I knew how they did it. I knew it in me—when they had done it to mine, they’d taught me to do it to theirs—but knowing and closing one was one thing. Closing eighteen. Could I do that? Guess what. I’d learned last year, if you’re willing to die, physically you can do almost anything before you go. To kill the Auphe, I was willing to die. . . . But I didn’t. I closed their gates and my brain didn’t explode. Did it hurt? Jesus, yes, it hurt, but I was still conscious, and that’s what mattered. Niko hit me midchest and knocked me back through the only gate left—mine. I felt the concrete floor of the warehouse under my back, his weight on top of me and I closed the door to Tumulus instantly. It was gone.
One.
The world shook. I pulled off the rags from my face as the pounding in my brain continued. There was no light brilliant enough to burn away the flesh from your bones. No force strong enough to take out city blocks. There was nothing, but the world still shook. The glass didn’t quiver in the windows; the dust motes floating in the dim lights set in the ceiling didn’t drift a millimeter. I didn’t care. I still felt it. A part of a world—not this one—but a part of some other world had just died.
I started to ask Nik if he felt it too . . . but I saw it. Quicker than the other seventeen. More of that razor-edge intelligence. It couldn’t open its gate, so it used mine. It came through with us, fast and alive when it should’ve been dead. Metal teeth that had grinned through so many of my childhood windows and adult nightmares. Eyes more radioactive than any mushroom cloud. Claws, transparent skin, jagged joints, death . . .
No.
Red glass granules on my hands cutting them . . . like before.
No.
That thin, cold air that wanted to suck your lungs inside out.
The bitch should’ve died there.
I growled and threw Nik off me, before he saw it behind him. Threw him off like he weighed nothing. The sand, the cold, being naked in caves, being fed meat, and told what kind it was only after I was done. Discovering as bad as eating it was, being forced to eat it again after you’d vomited it on the ground was worse. Beaten and clawed and fed handfuls of it from the stone. Fed by what could’ve been the same goddamn bitch. Because they needed their tool healthy, to open a gate back in time to when the world was new and wipe out the humans before they had a chance to get the smallest grip on life.
My teeth were in its throat, ripping it with one smooth motion as I took it to the floor.
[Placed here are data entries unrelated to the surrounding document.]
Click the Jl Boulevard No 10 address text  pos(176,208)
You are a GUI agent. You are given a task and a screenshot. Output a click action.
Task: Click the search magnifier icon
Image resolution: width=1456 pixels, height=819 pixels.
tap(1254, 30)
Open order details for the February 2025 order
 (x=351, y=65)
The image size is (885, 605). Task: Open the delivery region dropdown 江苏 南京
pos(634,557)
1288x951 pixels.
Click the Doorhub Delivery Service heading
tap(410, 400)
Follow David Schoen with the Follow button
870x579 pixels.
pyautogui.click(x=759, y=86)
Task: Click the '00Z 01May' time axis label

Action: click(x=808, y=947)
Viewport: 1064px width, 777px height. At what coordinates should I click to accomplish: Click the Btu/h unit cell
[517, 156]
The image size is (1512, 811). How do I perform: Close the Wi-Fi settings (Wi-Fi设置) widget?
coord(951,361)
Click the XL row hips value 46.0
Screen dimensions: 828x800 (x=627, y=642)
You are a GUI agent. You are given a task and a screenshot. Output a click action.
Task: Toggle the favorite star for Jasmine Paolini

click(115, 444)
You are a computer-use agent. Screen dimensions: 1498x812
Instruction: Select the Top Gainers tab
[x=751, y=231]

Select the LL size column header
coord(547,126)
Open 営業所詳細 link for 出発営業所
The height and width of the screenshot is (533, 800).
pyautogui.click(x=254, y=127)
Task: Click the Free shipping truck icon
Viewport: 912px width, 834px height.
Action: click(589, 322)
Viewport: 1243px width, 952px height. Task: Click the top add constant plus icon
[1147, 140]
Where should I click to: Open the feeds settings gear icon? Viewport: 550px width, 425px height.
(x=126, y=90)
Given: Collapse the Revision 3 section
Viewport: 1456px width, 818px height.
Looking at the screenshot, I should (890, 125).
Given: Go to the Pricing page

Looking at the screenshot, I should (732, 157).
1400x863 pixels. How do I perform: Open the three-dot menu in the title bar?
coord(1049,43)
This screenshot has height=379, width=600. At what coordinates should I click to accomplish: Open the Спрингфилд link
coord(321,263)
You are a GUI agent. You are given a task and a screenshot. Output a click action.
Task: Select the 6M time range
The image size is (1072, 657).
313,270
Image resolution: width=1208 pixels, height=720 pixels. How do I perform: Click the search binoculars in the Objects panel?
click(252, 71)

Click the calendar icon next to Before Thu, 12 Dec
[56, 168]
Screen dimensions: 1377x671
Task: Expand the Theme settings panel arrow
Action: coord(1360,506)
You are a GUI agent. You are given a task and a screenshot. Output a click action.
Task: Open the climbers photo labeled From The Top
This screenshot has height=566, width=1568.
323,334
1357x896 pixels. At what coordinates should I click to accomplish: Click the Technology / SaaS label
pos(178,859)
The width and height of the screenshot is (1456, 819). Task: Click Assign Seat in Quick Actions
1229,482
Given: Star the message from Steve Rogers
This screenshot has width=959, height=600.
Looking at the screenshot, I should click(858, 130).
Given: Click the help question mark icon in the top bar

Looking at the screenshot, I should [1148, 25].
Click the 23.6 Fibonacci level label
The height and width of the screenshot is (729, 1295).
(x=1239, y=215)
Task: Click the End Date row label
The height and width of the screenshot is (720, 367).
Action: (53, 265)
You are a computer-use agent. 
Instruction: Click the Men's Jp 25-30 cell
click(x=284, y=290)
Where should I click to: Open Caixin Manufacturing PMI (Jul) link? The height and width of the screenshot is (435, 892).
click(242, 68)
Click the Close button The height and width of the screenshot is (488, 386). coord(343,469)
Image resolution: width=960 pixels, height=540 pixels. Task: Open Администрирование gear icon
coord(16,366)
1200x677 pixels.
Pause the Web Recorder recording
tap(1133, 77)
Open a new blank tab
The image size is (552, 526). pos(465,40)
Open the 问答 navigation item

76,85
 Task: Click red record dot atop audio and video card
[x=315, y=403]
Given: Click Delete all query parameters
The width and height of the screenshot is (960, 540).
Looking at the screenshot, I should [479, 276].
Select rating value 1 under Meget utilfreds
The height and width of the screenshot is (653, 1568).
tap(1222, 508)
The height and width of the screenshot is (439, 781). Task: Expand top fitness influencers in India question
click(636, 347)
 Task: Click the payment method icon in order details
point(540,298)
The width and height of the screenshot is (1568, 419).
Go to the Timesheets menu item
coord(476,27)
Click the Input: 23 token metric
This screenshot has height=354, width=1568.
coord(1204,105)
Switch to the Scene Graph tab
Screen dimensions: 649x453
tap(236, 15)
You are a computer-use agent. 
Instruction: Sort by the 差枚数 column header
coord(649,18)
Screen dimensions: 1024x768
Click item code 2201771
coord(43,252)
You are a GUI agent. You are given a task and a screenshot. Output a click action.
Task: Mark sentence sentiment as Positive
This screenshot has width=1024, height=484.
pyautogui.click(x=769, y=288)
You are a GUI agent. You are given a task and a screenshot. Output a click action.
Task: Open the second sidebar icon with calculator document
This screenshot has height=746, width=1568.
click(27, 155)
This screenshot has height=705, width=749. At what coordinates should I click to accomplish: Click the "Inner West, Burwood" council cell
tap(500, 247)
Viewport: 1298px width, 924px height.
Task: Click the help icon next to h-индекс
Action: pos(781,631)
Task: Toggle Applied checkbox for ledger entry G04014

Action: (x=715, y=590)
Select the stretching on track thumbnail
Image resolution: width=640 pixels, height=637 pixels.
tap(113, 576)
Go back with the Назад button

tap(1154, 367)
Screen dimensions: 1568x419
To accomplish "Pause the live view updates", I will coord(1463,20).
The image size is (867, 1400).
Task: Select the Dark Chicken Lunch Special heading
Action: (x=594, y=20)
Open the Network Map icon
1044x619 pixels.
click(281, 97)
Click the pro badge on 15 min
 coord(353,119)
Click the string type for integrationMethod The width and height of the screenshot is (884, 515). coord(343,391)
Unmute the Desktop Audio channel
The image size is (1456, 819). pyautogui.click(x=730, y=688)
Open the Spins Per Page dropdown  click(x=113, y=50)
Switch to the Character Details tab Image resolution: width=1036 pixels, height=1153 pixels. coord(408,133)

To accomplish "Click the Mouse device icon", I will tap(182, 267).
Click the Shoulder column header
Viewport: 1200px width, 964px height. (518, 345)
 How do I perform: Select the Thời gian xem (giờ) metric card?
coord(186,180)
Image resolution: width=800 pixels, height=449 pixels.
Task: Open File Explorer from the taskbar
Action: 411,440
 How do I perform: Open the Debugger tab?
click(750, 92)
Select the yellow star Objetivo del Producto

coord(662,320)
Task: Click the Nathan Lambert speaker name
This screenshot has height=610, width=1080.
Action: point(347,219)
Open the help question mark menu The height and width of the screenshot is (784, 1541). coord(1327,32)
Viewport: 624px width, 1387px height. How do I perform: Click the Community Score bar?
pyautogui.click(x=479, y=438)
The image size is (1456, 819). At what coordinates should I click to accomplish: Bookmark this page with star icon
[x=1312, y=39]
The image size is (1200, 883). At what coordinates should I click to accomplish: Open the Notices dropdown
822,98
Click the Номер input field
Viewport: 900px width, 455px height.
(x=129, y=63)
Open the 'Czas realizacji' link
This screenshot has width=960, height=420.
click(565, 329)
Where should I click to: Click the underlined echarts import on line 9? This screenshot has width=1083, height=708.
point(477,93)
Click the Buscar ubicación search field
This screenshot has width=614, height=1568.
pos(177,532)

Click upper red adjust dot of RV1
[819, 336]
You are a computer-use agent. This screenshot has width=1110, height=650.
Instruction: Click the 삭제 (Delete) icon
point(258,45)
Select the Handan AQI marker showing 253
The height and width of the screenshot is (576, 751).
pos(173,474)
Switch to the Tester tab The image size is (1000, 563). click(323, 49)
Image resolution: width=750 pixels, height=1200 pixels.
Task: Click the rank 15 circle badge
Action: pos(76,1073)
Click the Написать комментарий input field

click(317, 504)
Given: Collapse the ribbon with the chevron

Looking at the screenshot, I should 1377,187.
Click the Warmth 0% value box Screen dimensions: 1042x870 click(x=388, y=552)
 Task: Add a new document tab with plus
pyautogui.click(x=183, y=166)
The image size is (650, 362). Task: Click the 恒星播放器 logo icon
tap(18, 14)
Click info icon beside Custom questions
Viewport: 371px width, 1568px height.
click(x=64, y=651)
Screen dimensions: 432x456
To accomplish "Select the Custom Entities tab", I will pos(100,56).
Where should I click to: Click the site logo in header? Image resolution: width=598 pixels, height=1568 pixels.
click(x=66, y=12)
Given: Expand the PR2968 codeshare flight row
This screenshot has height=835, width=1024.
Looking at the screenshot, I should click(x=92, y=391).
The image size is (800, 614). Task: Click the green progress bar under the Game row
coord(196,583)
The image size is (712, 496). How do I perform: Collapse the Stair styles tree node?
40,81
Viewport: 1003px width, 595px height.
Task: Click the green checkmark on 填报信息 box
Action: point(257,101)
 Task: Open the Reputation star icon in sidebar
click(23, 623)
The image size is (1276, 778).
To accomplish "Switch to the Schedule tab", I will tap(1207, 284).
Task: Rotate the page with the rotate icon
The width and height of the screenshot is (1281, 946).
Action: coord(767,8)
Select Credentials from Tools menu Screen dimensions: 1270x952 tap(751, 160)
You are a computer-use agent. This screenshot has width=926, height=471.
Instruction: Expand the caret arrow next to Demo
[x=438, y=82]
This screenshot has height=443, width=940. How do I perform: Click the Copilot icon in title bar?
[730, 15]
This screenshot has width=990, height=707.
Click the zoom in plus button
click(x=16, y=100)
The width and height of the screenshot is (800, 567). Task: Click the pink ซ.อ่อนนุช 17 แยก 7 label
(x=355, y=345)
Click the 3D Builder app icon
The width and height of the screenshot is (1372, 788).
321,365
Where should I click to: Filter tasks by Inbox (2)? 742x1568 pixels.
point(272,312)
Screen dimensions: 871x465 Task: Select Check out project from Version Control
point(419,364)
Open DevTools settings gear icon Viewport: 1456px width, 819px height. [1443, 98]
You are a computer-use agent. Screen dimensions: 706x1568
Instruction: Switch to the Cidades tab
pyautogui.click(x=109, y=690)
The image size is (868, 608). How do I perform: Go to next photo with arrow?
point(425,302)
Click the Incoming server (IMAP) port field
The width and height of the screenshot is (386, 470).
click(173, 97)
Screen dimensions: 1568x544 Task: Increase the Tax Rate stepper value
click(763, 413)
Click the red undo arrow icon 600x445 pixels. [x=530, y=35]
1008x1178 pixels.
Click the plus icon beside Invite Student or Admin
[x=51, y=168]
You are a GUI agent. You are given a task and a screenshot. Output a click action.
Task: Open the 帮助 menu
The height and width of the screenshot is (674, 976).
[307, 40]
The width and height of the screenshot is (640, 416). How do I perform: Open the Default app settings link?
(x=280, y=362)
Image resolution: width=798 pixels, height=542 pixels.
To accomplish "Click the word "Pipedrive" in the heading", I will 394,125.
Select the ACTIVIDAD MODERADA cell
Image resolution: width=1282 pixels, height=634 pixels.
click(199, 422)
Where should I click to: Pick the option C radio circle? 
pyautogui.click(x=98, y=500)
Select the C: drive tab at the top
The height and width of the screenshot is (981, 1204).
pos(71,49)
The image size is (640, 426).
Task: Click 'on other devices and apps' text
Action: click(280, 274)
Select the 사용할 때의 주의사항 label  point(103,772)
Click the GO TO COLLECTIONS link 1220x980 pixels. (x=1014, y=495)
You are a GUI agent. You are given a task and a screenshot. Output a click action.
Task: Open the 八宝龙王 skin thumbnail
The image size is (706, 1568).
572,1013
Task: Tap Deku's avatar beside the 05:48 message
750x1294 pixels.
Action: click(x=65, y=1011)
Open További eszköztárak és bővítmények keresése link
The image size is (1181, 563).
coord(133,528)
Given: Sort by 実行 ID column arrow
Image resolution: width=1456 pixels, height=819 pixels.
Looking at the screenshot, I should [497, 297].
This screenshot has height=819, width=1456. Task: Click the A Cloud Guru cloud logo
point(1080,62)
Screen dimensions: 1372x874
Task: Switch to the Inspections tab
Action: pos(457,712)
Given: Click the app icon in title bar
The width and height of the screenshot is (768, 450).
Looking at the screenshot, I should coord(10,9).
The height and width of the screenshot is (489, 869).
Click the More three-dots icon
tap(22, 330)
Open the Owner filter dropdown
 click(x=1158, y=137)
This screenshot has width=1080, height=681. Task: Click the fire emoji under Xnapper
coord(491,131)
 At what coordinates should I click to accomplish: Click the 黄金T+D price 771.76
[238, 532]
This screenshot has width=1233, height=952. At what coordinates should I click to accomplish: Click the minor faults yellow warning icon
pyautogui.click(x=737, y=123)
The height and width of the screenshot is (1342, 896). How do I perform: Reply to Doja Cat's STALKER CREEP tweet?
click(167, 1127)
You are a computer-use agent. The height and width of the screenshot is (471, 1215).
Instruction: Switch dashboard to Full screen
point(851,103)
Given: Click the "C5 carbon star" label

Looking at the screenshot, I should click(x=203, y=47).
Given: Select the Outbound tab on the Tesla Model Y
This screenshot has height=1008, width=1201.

It had moved to evade. I had moved with the same speed. Used the same throat tearing I’d seen them use on the weaker or wounded ones. Or sometimes they killed each other just for the hell of it—in the caves or under the boiling sky. A game. And now I got to play too.
Black blood flowed down its chest, but it wouldn’t kill it. It would only slow it down for half a second . . . a second. More than enough for an Auphe to take advantage of, and I did.
I’d seen them use their claws in those caves, not just their teeth. I didn’t have claws, not homegrown, but I had others. My hands went into my jacket and came out with two dirk daggers, one in each hand. Narrow blades, the perfect size to fit the eye sockets that held those pools of lava and blood. I sheathed them there to the hilts and punctured the malignant tumor of a brain. Its body bucked under me, its claws trying for my face, my side, but the spidery hands went limp first and fell to the ground.